Study on Roxadustat Attenuates Renal Interstitial Fibrosis Through Inhibiting HIF-1α/Notch-1 Signaling Pathway in Rats of Unilateral Ureteral Obstruction

OBJECTIVE To study the mechanism of roxadustat(ROX) in improving renal interstitial fibrosis(RIF) in rats with unilateral ureteral obstruction(UUO). METHODS Forty-eight ♂ rats were randomly divided into sham operation group, UUO group, UUO+ROX(25, 50 mg·kg^–1) group, twelve rats in each group. The rat model of RIF was established by ligation of the left ureter. The rats were given intragastric administration for 21 d from the third day after modeling. The serum creatinine(Scr) and blood urea nitrogen(BUN) was measured. HE staining and Masson staining were used to observe the pathological changes of renal tissue and collagen deposition. The expression of TGF-β1 in renal tissue detected by immunohistochemistry. The human proximal tubular epithelial cells were cultured in vitro, divided into control group, TGF-β1 (5 ng·mL^–1) group, TGF-β1+DMSO group and TGF-β1+ROX(10, 20, 40 μmol·L^–1) group. The cells were pre-treated with DMSO or ROX for 2 h, and then subjected to TGF-β1(5 ng·mL^–1) for 48 h. The expression of collagen Ⅰ, collagen Ⅲ, E-Cadherin, Fibronectin, α-smooth muscle actin(α-SMA), Vimentin, hypoxia-inducible factor 1α(HIF-1α), Notch-1, Notch-1 intracellular domain(NICD) and Hes1 were assessed by Western blotting.
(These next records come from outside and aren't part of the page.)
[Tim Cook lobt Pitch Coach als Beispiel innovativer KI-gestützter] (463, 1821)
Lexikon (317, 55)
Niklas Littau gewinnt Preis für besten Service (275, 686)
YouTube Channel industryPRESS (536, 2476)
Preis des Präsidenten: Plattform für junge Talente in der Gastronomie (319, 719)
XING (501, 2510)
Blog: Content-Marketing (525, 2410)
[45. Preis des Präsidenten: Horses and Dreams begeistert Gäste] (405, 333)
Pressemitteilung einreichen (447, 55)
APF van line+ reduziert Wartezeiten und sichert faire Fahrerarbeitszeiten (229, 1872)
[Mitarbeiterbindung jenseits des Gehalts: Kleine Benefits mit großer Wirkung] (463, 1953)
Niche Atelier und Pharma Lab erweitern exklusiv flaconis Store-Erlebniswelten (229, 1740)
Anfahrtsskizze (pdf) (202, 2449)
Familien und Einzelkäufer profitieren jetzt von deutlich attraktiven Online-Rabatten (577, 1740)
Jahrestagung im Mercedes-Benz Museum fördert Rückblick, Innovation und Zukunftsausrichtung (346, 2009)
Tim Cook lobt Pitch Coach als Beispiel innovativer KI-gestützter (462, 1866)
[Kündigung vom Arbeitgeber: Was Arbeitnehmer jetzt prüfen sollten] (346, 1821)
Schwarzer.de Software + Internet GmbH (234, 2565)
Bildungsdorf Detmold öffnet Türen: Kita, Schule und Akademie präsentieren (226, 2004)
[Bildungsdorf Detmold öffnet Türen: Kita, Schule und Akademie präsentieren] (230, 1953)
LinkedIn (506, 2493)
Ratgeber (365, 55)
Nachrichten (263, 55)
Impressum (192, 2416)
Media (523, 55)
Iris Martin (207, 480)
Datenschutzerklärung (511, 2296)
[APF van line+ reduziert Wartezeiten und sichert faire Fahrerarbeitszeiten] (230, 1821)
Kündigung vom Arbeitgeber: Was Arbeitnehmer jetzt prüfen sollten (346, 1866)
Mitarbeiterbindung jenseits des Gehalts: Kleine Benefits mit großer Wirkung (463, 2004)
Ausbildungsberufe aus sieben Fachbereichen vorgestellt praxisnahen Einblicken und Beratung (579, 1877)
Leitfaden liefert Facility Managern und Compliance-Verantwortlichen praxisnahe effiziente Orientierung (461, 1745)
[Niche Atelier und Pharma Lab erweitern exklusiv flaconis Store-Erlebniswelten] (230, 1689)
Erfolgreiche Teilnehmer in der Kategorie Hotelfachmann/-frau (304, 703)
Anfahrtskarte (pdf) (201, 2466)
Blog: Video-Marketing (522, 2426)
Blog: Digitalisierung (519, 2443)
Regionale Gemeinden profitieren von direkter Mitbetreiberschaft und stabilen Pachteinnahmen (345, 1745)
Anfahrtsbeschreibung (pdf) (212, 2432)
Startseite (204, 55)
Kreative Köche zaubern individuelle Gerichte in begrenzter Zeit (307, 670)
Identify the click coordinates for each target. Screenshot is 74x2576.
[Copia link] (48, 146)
RESULTS The results of animal experiments showed that, compared with UUO group, ROX significantly reduced the levels of BUN and Scr, obviously attenuated collagen deposition and expression of collagen Ⅰ and collagen Ⅲ, and reduced the degree of RIF. The expression of epithelial cell marker E-Cadherin in renal tissue increased significantly, while interstitial cell marker Fibronectin, α-SMA and Vimentin decreased significantly(P<0.05 or P<0.01). At the same time, the expressions of HIF-1α, Notch-1, NICD and Hes1 in renal tissue were significantly down regulated(P<0.05 or P<0.01). The results of cell experiments showed that, compared with the TGF-β1 group, different doses of ROX could significantly reduce the expression of HIF-1α, Notch-1, NICD and Hes1 induced by TGF-β1, the expression of E-Cadherin was significantly up-regulated and the expression of Fibronectin, α-SMA and Vimentin was significantly down-regulated(P<0.05 or P<0.01). CONCLUSION These results suggest that ROX can alleviate UUO-induced RIF in rats, which may be involved in blocking HIF-1α/Notch-1 signaling pathway and reverse tubular epithelial cell epithelial-mesenchymal transition.